A Hong Kong court on Saturday sentenced jailed media mogul Jimmy Lai to five years and nine months in prison on fraud charges in the latest legal challenge against the pro-democracy tycoon.

After concealing the activities of a consulting company that provides corporate secretarial services to private firms controlled by Lai, it was found that Lai violated the terms of the lease for the headquarters of the now-defunct Apple Daily newspaper.

In addition to the prison sentence, Lai was also fined 2 million Hong Kong dollars ($257,000) and disqualified from being a company director for eight years.

Wong Wai Keung, the director of administration of Apple Daily’s parent company Next Digital and the defendant, was sentenced to 21 months in prison.

In October, Lai and Wong were found guilty of fraud by the same court. Both pleaded not guilty.

Lai, who has been detained for nearly two years, is also on trial under Hong Kong’s sweeping national security law.

Since the security law was imposed by Beijing in 2020, authorities have cracked down on dissent in response to mass anti-government protests.
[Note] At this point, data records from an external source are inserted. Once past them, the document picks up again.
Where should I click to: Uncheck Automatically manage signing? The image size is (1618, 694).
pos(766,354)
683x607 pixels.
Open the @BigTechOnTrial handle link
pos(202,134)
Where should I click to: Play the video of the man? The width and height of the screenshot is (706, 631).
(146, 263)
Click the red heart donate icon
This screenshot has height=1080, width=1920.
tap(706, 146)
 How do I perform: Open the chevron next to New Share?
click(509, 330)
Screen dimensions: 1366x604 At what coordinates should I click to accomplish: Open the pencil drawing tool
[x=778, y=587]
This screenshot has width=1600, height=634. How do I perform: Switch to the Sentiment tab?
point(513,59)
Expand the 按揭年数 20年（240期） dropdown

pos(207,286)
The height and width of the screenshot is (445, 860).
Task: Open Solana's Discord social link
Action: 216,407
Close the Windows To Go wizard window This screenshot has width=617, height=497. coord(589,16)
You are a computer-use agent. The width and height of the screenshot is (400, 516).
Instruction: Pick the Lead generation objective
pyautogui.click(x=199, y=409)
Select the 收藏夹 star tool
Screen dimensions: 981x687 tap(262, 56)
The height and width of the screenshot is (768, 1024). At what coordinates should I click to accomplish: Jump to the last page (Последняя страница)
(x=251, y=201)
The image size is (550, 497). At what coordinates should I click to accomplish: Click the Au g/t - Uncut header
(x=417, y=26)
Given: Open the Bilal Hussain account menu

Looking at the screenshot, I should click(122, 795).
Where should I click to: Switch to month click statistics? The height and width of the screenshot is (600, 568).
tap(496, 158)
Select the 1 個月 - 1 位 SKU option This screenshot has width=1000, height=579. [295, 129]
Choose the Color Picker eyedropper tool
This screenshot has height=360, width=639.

Activists, protesters and journalists were arrested, civil society was crippled, and a number of independent news agencies were closed.

Lai, 74, is one of the most prominent critics of Beijing charged under the law and faces a maximum sentence of life in prison on charges of collusion with foreign powers. He also faces a charge under the colonial-era sedition law and was sentenced to 13 months in prison in 2021 for taking part in an unauthorized protest.

His pro-democracy tabloid Apple Daily was among the newspapers forced to close after the law was imposed, after police raided the newsroom and authorities froze its assets.

Hong Kong’s government has repeatedly rejected criticism that the law stifles freedoms, instead claiming to have restored order in the city after the 2019 protests.

Hong Kong, a former British colony handed over to China in 1997, continues to use the common law system inherited from England.

An independent judiciary and the rule of law have long been seen as key to the city’s success as a global financial center – although many legal experts have expressed doubts since the introduction of the security law, including two British judges who resigned earlier this year who said the city’s “values โ€‹โ€‹of political freedom went away.”

The city’s legal system typically allows foreign judges in city courts, and lawyers from other common law jurisdictions can work on cases that need their expertise.

However, cases under the national security law are handled by a special unit of the Hong Kong police and appointed national security judges, raising concerns about Beijing’s potential influence over the proceedings.

Lai was also at the center of this controversy. In November, Hong Kong’s highest court upheld a ruling allowing a British lawyer to represent the tycoon in a national security case. The city’s chief executive, John Lee, has since said he will ask Beijing to determine whether foreign lawyers are engaged in national security work.